▸ Instruction: Copy out the lines of the data exactly, beginning with the line that contains "The width and height of the screenshot is (1567, 777)." and continuing through the last line of the data.

▸ Listed entries:
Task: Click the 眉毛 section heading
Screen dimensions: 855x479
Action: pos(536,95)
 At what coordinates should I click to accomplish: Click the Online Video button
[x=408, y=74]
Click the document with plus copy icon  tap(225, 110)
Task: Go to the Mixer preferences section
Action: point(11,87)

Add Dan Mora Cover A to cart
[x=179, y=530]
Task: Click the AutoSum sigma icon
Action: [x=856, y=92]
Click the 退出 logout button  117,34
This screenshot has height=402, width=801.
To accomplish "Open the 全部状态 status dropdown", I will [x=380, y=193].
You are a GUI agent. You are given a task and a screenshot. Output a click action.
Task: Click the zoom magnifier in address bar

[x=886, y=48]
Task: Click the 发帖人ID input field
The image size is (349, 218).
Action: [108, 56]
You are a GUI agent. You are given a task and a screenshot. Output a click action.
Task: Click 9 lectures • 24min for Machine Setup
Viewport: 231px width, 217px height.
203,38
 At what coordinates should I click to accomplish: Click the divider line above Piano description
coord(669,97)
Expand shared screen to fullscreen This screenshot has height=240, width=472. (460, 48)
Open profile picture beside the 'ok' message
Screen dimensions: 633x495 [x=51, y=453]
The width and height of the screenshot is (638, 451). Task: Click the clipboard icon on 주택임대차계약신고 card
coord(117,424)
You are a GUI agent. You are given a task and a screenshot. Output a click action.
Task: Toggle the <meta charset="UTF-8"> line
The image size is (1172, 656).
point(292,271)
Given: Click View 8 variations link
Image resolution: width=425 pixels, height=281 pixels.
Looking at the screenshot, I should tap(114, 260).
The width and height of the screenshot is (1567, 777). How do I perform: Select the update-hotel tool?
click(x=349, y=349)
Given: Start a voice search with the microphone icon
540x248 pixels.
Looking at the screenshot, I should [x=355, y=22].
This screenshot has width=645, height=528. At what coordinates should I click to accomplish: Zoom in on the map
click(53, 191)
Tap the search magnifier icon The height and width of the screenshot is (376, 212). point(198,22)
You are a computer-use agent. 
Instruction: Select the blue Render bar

▸ The solution:
The width and height of the screenshot is (1567, 777). How do I perform: Select the update-hotel tool?
click(x=349, y=349)
Given: Start a voice search with the microphone icon
540x248 pixels.
Looking at the screenshot, I should [x=355, y=22].
This screenshot has width=645, height=528. At what coordinates should I click to accomplish: Zoom in on the map
click(53, 191)
Tap the search magnifier icon The height and width of the screenshot is (376, 212). point(198,22)
You are a computer-use agent. 
Instruction: Select the blue Render bar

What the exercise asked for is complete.